State E: reset password

The reset link in WP's standard recovery email lands in the branded MagicAuth shell instead of the default wp-login.php reset form. Invalid or expired keys bounce back to state D with a friendly toast.

The email

The sign-in email is a single multipart message.

Structure

  • Subject. XXX-XXX is your {Company}-code. The code appears in inbox previews and lock-screen notifications.
  • HTML body. Logo at the top, a brand-colored Sign in button, the code displayed prominently below, and an expiry note.
  • Plaintext body. Included as AltBody so plaintext-only mail clients render the link and code without HTML.

Customisation

Templates and filters cover every part of the email. See Developers / Email customisation.

A magic link is multi-use within its TTL. Default is 2 uses.

Why two

Some inbox providers and security gateways prefetch URLs to scan them for malware. The prefetch counts as use 1. With the default max_link_uses = 2, the user's actual click counts as use 2 and still works.
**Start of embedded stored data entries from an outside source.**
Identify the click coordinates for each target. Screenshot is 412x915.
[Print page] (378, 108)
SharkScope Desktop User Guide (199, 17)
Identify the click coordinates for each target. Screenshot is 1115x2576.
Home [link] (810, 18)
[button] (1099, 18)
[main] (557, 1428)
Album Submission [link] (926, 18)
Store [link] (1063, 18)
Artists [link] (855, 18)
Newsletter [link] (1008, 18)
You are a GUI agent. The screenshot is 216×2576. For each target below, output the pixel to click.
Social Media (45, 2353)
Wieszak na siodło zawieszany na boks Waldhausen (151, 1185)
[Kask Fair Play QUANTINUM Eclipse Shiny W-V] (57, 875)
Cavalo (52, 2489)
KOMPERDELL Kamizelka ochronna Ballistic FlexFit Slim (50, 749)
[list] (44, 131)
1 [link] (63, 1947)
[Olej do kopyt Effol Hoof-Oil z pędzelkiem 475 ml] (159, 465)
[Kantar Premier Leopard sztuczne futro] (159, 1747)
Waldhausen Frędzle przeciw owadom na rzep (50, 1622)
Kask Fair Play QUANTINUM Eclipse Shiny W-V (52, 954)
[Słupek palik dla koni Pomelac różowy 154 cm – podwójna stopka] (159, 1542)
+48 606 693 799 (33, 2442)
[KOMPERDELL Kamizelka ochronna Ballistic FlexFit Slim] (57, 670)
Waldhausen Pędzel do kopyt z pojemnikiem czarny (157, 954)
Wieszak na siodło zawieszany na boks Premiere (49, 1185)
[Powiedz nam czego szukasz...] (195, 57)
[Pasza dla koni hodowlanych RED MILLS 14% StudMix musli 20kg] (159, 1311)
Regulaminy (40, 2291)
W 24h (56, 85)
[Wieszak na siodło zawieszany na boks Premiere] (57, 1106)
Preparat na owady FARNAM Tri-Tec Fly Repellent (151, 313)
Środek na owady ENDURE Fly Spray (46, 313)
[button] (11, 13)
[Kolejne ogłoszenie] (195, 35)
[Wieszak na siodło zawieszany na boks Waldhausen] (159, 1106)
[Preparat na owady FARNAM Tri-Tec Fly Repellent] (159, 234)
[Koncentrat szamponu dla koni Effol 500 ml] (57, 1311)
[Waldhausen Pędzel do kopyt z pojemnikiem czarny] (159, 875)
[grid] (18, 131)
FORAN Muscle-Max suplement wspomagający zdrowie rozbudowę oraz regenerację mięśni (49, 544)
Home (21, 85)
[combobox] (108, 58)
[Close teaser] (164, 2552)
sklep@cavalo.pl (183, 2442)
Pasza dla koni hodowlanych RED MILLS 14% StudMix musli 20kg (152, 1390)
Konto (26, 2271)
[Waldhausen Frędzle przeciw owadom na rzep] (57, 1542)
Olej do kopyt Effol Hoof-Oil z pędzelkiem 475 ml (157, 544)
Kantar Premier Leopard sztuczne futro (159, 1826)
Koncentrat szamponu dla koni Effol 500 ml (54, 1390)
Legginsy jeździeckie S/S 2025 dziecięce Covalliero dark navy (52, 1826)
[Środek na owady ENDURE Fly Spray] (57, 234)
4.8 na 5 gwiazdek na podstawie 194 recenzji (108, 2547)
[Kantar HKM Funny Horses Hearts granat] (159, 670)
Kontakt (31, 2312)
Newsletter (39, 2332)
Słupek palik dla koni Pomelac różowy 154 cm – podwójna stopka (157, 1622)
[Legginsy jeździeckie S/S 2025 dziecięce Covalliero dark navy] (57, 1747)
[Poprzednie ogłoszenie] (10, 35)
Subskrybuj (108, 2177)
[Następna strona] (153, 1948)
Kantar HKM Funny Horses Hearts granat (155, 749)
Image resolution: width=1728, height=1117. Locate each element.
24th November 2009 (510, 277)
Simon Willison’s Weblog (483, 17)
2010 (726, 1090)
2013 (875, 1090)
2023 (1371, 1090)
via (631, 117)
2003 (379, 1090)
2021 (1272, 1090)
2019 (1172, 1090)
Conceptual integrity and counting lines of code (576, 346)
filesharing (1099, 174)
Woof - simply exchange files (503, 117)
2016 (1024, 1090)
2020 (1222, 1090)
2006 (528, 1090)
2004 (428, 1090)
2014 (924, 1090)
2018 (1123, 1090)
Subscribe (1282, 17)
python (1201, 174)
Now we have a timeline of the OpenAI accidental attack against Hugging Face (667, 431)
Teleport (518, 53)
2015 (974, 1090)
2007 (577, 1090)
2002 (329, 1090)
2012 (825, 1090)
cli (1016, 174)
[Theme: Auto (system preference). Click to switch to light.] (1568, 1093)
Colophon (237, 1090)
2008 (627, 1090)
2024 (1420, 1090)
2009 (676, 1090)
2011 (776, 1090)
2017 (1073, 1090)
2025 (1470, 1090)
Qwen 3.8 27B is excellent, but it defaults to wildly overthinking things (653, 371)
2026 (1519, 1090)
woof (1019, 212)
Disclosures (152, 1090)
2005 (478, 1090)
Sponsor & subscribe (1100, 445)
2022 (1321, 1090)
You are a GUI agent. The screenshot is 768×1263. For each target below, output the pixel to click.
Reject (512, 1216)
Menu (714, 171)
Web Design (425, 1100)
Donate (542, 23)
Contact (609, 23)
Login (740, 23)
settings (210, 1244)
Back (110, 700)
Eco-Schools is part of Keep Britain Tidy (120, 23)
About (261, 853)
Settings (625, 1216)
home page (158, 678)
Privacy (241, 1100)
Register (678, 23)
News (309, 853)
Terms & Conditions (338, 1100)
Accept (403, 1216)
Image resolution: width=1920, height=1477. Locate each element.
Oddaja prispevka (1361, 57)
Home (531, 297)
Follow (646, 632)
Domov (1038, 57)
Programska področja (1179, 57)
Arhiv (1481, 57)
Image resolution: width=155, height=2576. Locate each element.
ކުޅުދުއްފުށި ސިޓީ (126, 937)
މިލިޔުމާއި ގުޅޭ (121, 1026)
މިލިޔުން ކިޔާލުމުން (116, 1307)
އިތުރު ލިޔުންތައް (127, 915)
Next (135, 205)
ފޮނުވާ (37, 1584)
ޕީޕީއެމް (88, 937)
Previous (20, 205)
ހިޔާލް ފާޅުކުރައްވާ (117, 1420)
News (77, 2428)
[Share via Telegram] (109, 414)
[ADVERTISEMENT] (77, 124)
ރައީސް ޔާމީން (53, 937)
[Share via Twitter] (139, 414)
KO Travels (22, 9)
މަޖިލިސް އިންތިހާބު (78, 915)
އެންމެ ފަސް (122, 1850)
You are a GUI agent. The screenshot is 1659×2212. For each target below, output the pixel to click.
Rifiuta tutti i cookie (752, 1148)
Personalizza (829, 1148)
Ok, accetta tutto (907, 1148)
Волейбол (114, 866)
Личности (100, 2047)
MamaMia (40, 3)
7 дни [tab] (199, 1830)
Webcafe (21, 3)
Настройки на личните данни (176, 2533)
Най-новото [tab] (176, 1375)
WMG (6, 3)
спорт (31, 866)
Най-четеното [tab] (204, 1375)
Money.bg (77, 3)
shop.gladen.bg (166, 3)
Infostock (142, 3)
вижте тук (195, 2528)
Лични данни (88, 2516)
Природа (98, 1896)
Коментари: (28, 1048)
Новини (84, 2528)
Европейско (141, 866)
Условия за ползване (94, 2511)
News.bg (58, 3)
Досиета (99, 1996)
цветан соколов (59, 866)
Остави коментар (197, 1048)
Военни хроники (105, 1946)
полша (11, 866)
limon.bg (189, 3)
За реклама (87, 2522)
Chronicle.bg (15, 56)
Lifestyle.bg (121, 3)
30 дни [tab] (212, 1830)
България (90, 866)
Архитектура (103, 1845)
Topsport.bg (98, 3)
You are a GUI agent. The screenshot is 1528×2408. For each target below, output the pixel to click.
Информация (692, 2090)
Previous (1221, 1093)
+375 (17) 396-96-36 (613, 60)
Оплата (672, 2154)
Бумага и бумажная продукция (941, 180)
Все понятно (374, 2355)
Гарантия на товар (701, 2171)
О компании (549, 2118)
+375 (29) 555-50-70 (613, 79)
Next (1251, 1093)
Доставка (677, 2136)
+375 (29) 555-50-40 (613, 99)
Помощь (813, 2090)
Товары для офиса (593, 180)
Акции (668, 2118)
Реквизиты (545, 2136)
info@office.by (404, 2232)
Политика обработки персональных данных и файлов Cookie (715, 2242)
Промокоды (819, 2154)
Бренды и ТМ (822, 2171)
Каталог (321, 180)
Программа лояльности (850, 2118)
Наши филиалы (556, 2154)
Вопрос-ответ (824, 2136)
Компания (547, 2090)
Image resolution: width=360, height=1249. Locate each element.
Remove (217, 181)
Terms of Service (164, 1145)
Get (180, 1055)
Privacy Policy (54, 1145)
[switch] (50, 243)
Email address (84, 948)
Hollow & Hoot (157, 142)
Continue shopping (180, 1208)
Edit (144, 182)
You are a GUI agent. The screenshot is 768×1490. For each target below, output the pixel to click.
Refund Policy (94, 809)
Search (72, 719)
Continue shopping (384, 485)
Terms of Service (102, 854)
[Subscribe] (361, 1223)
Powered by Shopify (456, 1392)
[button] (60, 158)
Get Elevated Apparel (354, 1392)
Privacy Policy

The (N+1)th click returns the generic error.

Codes are different

Codes are always single-use. They burn on the first successful submission, or after 5 wrong attempts on the same row.

Recovery: never get locked out

Three independent layers, in order of effort.

Visible on every sign-in card unless explicitly turned off in settings. Reveals MagicAuth's branded password screen.

2. ?magicauth=off

Append this to your wp-login.php URL:

https://example.com/wp-login.php?magicauth=off

Sets a cookie scoped to /wp-login.php that disables the branded login replacement for your browser only. The default WordPress login form appears in its place. Other users continue to see the MagicAuth screen.

3. MAGICAUTH_DISABLE constant

Add to wp-config.php:

define( 'MAGICAUTH_DISABLE', true );

The plugin skips its Plugin::boot() entirely. Requires file-system access (FTP, SSH, hosting panel).

Per-user admin actions

On any Users → All Users → user edit screen, MagicAuth adds a section with these tools (admin-only, manage_options-gated AJAX).

Generates a one-time link and copies it to your clipboard. Useful for hand-delivering access in chat or 1Password.

Renders and sends the standard email to that user, on demand.

Reset all outstanding tokens for this user

Invalidates every unconsumed link and code that user holds. Useful after a suspected compromise of a single account.

Flips a magicauth_disabled user-meta flag. The user can still sign in with their password (assuming the password link is enabled). On the next sign-in attempt, that user receives a one-shot disabled-notice email explaining the change.

The disabled-notice email is throttled to one per 24 hours per email so the request form cannot be weaponised to flood a disabled user's inbox.

Programmatic sign-in

Third-party code (a WooCommerce post-purchase hook, a membership plugin onboarding flow, a custom CLI script) can issue and send magic links without going through the form. See Developers / Programmatic API.